* 文書抜粋:

地元紙・重慶晨報が伝えているのは、8月中旬のある日の出来事。張さんのタクシーに、初めて見る顔の40歳前後の男女が乗り込んできた。張さんは座席に座る女性客の表情に「何か」を感じ取りつつ、タクシーを発進。すると、出発してしばらく経ったとき、女性が男性に向かって不平不満をぶつけ始めたいう。「あなたはいつも博打ばかり。家のことなど一切省みない。今日こそあなたと離婚するわ」と。2人は離婚の手続きのために、タクシーで民生局へ向かうところなのだ。男性のほうは女性から何を言われてもただ黙りこくっている。

2人の様子を見て事情を悟った張さんは、タクシーを走らせながら質問を始めた。離婚したい理由や子どものことなど、話題はさまざまなことに及ぶ。そして、最後にこう言ったという。「そんな些細なことのために離婚するのはもったいないです。今日、私はあなたたちを民生局へは連れて行きません。それよりも、無料で映画館や喫茶店へ連れて行きましょう」。

張さんは10分以上説得を続け、少しずつだが、2人に変化が現れ始めた。最終的に夫婦は途中でタクシーを停めるよう張さんに頼み、張さんに向かって「離婚しないこと」を約束。2人はタクシーを降り、子どものご飯を作るために帰途に就いた……。

後日、現地紙の記者が離婚をやめた男性に話を聞いたところ、「よくタクシーには乗っていましたが、これまで張さんような人には会ったことがありません」と感激していたという。また、「妻と家に帰った後、2人でとても長い時間話し合ったんです。お互いの誤解や問題をひとつずつ解いていくと、離婚する気にはなりませんでした」と語ったそうだ。

* 課題の目標 1:
この記事について、次の問いに答えてください。
(a) 男女が離婚の手続きのためにタクシーで向かっていた場所はどこですか。
(b) 張さんはどのくらいの時間、説得を続けましたか。
(c) 夫婦はタクシーを降りた後、何のために帰途に就きましたか。

* 提供データ:
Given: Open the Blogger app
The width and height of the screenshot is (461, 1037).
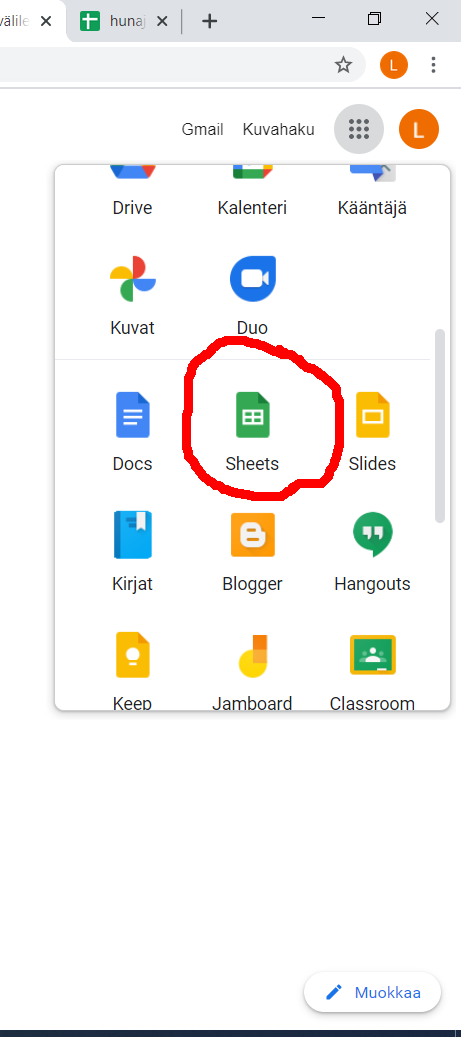Looking at the screenshot, I should 252,552.
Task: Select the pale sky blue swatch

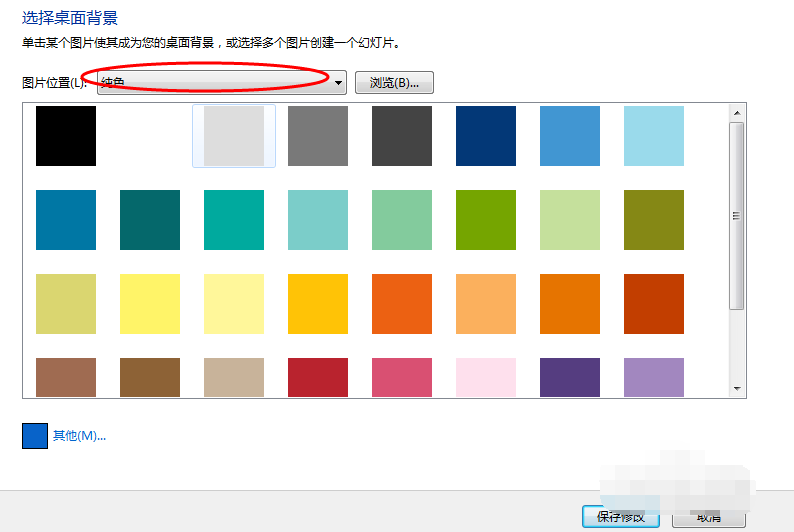Action: 654,136
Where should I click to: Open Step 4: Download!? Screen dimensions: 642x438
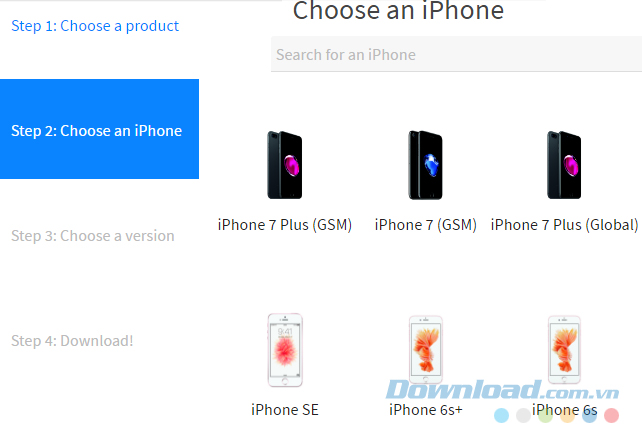tap(72, 341)
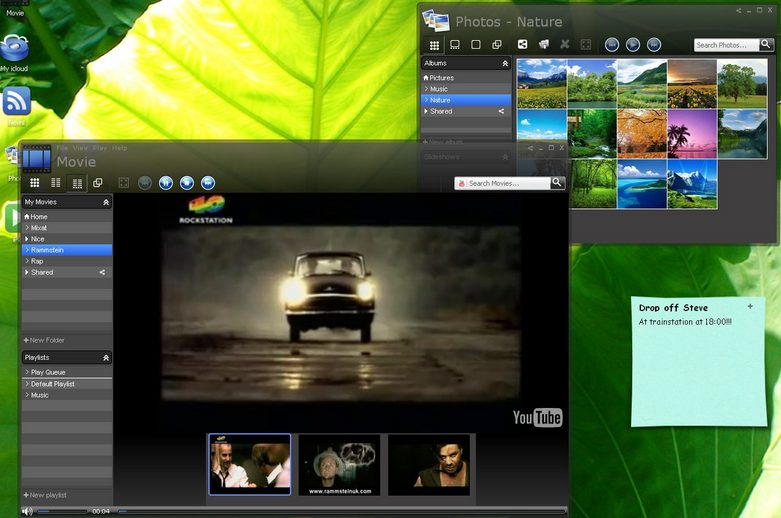Click the play slideshow button in Photos
781x518 pixels.
(x=633, y=45)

* 課題の目標 2: 「Task: Select the pale sky blue swatch」を含む行から始めて記録の末尾で終わる範囲を、「swatch」を「color chip」に置き換えて書き直してください。ほかの部分は変えず、画像は省いてください。

* 解答例 1:
(a) 民生局
(b) 10分以上
(c) 子どものご飯を作るため

* 解答例 2:
Task: Select the pale sky blue color chip

Action: 654,136
Where should I click to: Open Step 4: Download!? Screen dimensions: 642x438
tap(72, 341)
Click the play slideshow button in Photos
781x518 pixels.
(x=633, y=45)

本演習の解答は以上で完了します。